● **Exercise directions**: Search the data for lines holding the word "field". State how many there are, and nothing else.

(Collected data entries)
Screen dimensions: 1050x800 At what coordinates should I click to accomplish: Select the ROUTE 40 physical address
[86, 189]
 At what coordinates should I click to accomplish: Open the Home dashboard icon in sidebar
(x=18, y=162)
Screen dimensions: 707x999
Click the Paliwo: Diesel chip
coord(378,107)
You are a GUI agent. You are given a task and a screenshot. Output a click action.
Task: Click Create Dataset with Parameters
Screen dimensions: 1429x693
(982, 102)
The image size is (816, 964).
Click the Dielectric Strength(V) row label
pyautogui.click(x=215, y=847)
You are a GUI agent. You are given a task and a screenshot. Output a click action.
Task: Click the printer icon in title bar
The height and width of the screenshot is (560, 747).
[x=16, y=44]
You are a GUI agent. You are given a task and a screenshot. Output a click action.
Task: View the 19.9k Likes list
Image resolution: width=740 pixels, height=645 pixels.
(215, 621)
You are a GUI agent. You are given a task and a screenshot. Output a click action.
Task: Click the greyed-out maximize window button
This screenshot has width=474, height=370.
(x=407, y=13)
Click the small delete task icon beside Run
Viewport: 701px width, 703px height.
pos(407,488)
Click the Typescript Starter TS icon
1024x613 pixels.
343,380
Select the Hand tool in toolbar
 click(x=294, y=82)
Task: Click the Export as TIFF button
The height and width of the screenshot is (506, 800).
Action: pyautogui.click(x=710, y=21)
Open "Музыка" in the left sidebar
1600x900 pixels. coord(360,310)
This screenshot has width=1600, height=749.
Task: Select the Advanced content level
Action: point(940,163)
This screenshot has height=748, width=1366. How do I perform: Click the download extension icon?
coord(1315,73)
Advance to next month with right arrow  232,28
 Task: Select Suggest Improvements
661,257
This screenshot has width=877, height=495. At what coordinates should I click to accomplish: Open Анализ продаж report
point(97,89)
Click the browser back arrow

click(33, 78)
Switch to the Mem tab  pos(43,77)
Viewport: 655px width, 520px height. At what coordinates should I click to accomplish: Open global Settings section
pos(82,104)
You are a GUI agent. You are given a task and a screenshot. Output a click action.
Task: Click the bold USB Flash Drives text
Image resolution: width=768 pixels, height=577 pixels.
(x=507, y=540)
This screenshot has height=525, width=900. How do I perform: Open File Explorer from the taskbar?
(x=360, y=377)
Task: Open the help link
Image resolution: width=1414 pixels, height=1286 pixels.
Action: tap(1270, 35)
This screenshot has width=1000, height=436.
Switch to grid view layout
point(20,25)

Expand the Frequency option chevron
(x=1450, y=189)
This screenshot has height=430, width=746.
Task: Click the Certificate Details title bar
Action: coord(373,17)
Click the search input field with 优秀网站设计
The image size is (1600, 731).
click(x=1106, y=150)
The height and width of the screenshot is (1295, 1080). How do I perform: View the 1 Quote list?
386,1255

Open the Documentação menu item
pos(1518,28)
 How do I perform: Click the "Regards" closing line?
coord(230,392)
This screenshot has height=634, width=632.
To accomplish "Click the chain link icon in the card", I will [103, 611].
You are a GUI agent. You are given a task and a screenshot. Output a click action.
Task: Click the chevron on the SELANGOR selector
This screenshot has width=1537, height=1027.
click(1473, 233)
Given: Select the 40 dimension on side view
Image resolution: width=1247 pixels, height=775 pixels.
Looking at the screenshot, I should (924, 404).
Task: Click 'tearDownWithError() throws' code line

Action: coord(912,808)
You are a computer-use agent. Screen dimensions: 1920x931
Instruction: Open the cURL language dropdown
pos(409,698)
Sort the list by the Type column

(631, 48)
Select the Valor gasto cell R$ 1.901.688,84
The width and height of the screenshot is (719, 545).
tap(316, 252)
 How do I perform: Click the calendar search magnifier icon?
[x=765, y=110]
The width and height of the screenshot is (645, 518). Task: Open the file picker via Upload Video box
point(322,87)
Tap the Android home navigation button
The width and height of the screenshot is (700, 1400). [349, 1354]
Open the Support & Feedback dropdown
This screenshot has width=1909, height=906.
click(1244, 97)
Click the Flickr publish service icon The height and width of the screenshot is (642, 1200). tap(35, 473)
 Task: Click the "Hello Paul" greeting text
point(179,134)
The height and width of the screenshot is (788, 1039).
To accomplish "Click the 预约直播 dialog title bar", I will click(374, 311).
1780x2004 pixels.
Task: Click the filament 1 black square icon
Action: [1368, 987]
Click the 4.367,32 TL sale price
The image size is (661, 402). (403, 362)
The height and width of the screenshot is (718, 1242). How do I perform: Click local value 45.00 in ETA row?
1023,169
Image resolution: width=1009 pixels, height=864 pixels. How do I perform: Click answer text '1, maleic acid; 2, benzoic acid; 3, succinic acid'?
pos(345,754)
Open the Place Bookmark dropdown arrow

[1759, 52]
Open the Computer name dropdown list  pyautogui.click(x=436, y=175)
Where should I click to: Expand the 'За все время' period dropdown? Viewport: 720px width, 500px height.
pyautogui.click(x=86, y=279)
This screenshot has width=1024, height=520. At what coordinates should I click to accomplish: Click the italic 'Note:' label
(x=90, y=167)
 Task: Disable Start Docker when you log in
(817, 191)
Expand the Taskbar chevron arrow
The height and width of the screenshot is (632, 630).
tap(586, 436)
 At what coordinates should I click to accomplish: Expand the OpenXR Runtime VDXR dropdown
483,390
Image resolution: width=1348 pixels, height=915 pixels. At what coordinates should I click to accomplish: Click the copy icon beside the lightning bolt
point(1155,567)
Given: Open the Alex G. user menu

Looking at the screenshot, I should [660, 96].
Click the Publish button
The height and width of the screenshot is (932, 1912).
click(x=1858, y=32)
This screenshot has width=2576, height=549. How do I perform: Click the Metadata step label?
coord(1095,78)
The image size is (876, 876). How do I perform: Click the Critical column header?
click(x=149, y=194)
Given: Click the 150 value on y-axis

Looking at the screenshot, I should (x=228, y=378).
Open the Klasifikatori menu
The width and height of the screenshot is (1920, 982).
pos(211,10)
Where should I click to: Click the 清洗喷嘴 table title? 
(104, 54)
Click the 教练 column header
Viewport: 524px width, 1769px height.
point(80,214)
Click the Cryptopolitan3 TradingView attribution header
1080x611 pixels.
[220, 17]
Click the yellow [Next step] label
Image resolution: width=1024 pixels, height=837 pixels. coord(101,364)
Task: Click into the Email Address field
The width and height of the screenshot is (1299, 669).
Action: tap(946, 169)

● **Exercise response**: 2